Exercise | Here is a block of records. Copy every line in it that includes "computer".

Data records |
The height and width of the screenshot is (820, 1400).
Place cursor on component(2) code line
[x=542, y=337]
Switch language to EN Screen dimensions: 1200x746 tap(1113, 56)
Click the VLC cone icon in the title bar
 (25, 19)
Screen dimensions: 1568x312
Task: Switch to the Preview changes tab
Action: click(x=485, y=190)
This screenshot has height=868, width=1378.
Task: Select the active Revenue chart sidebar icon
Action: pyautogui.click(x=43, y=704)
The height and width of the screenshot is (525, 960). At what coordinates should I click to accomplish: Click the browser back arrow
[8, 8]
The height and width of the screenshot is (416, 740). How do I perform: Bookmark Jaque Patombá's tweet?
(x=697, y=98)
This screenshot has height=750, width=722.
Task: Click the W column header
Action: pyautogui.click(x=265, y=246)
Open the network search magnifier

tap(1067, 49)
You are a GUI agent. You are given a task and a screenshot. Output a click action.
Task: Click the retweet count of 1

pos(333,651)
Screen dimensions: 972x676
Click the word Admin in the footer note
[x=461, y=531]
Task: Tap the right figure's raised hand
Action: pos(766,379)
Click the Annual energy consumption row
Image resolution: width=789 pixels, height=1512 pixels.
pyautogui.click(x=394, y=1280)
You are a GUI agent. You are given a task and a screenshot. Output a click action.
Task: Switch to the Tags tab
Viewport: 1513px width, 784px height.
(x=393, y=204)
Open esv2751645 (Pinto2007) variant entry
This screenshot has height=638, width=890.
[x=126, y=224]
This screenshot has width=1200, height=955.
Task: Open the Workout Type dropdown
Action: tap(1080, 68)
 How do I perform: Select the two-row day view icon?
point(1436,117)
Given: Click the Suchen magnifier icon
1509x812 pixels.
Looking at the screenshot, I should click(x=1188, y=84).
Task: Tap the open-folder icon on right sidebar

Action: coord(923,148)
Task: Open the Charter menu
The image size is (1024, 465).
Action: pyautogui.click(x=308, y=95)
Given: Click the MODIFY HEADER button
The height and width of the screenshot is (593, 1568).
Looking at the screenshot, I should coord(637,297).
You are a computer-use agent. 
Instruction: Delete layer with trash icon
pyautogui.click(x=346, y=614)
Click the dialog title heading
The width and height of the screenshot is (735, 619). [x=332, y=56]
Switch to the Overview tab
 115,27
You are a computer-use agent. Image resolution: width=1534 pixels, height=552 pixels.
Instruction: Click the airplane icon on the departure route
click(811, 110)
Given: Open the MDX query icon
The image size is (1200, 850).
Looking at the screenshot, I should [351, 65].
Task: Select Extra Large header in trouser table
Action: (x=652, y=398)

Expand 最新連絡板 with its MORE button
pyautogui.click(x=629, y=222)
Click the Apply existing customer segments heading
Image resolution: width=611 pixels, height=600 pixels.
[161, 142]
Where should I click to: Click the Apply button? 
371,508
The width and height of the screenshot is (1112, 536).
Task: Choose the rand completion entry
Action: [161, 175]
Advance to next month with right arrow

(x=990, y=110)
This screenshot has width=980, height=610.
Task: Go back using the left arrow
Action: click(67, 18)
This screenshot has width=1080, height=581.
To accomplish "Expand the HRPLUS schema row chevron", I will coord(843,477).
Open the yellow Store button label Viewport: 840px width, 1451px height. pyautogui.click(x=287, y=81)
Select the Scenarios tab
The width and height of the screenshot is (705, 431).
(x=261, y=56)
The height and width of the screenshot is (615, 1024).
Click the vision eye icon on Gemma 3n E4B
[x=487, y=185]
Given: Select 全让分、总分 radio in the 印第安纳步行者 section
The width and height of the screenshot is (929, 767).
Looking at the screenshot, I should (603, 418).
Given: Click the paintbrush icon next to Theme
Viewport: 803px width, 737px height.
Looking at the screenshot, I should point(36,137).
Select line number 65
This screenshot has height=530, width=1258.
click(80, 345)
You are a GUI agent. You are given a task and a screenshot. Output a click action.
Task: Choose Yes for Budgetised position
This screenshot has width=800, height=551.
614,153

Answer to this problem |
You are a computer-use agent. 
You are a computer-use agent. Image resolution: width=1534 pixels, height=552 pixels.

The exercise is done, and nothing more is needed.